[R] plm "within" models: is the correct F-statistic reported?
Liviu Andronic
landronimirc at gmail.com
Wed Mar 17 20:05:43 CET 2010
On 3/17/10, Achim Zeileis <Achim.Zeileis at uibk.ac.at> wrote:
> Here, you compare apples and oranges. gr_fe1 is of class "plm" and
> gr_fe1_null is of class "lm". This does not fly.
>
> gr_fe1_lm <- lm(invest ~ 0 + value + capital + firm + year, data = pgr)
> anova(gr_fe1_lm, gr_fe1_null)
>
> which does the job.
>
Indeed, I see.
> In short:
> - plm(..., model = "within") offers a convenient approach of what
> is usually done in this kind of analysis.
>
Unfortunately plm(..., effect="twoways", model = "within") fails on my
particular unbalanced panel data (100% CPU and the task never
finishes); there are no such issues with "individual" or "time". Worse
is that I cannot replicate the issue on dummy data.

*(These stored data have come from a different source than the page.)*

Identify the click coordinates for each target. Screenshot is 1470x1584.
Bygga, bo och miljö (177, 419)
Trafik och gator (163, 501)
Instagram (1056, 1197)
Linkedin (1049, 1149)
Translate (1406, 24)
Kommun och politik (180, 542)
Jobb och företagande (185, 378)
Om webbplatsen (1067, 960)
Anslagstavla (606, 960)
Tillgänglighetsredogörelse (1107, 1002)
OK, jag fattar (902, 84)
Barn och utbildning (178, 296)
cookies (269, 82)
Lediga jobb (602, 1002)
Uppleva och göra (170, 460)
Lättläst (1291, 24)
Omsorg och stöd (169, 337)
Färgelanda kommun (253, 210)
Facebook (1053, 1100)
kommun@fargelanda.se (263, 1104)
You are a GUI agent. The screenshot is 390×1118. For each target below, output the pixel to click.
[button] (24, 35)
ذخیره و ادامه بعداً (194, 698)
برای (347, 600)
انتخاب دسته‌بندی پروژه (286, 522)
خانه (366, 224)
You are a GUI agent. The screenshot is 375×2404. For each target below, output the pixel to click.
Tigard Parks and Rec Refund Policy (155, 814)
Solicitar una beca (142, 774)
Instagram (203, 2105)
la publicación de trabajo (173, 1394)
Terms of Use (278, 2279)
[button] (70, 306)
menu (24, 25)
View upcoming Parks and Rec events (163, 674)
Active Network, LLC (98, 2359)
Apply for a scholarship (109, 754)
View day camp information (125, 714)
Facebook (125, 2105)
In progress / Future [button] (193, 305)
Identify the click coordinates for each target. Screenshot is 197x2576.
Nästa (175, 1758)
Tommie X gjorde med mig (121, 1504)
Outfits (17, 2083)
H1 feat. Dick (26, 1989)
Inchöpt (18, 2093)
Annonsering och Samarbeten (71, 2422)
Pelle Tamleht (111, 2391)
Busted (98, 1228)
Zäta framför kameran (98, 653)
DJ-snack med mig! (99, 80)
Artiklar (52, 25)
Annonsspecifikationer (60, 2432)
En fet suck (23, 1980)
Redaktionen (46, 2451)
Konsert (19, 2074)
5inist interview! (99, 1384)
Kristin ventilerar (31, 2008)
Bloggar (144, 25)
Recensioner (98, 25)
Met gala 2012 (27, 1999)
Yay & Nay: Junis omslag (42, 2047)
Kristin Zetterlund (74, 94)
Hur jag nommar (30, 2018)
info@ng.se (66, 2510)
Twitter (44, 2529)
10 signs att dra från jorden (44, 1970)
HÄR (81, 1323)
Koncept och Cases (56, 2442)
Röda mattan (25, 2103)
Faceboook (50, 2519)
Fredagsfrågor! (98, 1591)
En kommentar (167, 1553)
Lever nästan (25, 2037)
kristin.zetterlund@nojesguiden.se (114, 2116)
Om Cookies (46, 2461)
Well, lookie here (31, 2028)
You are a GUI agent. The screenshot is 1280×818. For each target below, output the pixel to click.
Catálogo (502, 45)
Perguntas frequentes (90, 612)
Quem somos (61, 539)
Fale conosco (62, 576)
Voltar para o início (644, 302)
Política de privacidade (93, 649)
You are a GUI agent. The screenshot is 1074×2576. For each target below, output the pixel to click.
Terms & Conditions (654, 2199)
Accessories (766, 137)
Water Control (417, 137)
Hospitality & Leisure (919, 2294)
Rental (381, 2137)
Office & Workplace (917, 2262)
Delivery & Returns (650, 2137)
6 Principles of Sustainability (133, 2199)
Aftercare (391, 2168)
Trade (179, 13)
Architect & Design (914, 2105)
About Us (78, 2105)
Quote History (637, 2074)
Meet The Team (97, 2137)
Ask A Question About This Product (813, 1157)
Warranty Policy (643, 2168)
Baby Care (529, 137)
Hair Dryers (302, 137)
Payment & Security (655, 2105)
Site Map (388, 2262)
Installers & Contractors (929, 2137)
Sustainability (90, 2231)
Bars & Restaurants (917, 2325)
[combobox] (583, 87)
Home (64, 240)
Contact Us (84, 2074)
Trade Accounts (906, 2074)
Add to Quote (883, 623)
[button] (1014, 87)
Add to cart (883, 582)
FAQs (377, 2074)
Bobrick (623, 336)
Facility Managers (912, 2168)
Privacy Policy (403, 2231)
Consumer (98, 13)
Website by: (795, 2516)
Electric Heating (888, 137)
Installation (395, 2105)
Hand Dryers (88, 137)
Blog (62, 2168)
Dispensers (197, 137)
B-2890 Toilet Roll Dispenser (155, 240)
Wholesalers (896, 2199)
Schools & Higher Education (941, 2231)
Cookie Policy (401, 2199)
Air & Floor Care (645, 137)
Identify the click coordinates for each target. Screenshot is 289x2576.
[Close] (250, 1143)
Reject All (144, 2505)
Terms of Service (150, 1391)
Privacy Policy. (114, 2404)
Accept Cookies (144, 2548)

> - You can replicate everything by hand using lm() but have to take
> care of everything yourself. But you do get the same results.
>
> - Don't mix the two approaches.
>
I wanted to avoid displaying >2000 individuals in the regression
coefficients, the reason for trying the mix-up. I also tried to do the
trick using a plm() model for the null, too, but there is no anova
method for these.
> gr_fe1 <- plm(invest ~ value + capital, data = pgr,
+ model = "within", effect="twoways")
> gr_fe1_null <- plm(invest ~ 0 + firm + year, data = pgr, model = "pooling")
> anova(gr_fe1_null, gr_fe1)
Error in UseMethod("anova") :
no applicable method for 'anova' applied to an object of class
"c('plm', 'panelmodel')"
And having checked the source, I wouldn't venture to implement one.